*** Opening of EXTRACTED DATA ***

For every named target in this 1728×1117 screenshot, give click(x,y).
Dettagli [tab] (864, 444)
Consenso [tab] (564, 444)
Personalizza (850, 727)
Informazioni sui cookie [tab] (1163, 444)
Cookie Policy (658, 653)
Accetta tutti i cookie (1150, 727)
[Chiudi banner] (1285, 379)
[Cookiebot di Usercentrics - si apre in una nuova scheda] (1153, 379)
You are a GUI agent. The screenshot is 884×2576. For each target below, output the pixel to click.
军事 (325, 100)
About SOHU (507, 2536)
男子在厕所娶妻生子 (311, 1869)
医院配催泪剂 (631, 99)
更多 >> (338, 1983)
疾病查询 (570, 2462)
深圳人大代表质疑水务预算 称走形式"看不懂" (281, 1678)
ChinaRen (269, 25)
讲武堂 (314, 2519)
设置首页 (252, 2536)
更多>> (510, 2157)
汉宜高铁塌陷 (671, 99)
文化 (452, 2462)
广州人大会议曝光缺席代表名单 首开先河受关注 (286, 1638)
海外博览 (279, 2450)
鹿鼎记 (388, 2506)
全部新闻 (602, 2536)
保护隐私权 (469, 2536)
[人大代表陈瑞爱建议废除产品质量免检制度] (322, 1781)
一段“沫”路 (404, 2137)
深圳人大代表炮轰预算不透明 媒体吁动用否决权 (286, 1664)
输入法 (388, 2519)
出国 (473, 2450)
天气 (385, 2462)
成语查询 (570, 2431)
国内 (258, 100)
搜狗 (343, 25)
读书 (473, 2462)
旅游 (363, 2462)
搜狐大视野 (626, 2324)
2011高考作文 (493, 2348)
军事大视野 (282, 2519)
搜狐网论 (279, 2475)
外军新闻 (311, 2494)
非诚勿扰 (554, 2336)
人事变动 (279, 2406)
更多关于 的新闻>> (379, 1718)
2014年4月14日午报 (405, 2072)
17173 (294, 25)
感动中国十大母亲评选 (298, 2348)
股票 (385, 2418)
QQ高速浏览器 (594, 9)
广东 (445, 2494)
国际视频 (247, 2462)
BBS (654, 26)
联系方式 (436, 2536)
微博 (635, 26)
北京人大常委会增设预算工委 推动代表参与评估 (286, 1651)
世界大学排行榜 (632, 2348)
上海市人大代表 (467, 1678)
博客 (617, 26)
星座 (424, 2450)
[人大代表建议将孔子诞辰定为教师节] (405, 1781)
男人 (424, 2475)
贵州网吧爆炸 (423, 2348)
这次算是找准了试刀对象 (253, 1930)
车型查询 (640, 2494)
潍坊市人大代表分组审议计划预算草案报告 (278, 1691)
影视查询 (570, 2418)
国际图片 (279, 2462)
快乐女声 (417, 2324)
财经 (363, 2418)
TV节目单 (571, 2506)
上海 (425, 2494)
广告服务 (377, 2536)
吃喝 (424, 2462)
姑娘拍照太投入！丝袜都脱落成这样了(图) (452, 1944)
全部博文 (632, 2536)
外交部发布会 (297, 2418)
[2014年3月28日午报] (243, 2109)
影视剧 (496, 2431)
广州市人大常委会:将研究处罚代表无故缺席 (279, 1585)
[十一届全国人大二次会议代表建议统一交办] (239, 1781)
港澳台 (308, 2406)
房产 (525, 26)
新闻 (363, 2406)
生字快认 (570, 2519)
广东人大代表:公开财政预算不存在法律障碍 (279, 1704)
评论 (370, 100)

*** Close of EXTRACTED DATA ***

WHAT YOU WILL DO =
Copying begins at the line that holds "搜狐大视野 (626, 2324)" and ends at the last line of the data above, with both included and each line kept exactly.

RESPONSE TO THIS EXERCISE =
搜狐大视野 (626, 2324)
2011高考作文 (493, 2348)
军事大视野 (282, 2519)
搜狐网论 (279, 2475)
外军新闻 (311, 2494)
非诚勿扰 (554, 2336)
人事变动 (279, 2406)
更多关于 的新闻>> (379, 1718)
2014年4月14日午报 (405, 2072)
17173 (294, 25)
感动中国十大母亲评选 (298, 2348)
股票 (385, 2418)
QQ高速浏览器 (594, 9)
广东 (445, 2494)
国际视频 (247, 2462)
BBS (654, 26)
联系方式 (436, 2536)
微博 (635, 26)
北京人大常委会增设预算工委 推动代表参与评估 (286, 1651)
世界大学排行榜 (632, 2348)
上海市人大代表 (467, 1678)
博客 (617, 26)
星座 (424, 2450)
[人大代表建议将孔子诞辰定为教师节] (405, 1781)
男人 (424, 2475)
贵州网吧爆炸 (423, 2348)
这次算是找准了试刀对象 (253, 1930)
车型查询 (640, 2494)
潍坊市人大代表分组审议计划预算草案报告 (278, 1691)
影视查询 (570, 2418)
国际图片 (279, 2462)
快乐女声 (417, 2324)
财经 (363, 2418)
TV节目单 (571, 2506)
上海 (425, 2494)
广告服务 (377, 2536)
吃喝 (424, 2462)
姑娘拍照太投入！丝袜都脱落成这样了(图) (452, 1944)
全部博文 (632, 2536)
外交部发布会 (297, 2418)
[2014年3月28日午报] (243, 2109)
影视剧 (496, 2431)
广州市人大常委会:将研究处罚代表无故缺席 (279, 1585)
[十一届全国人大二次会议代表建议统一交办] (239, 1781)
港澳台 (308, 2406)
房产 (525, 26)
新闻 (363, 2406)
生字快认 (570, 2519)
广东人大代表:公开财政预算不存在法律障碍 (279, 1704)
评论 (370, 100)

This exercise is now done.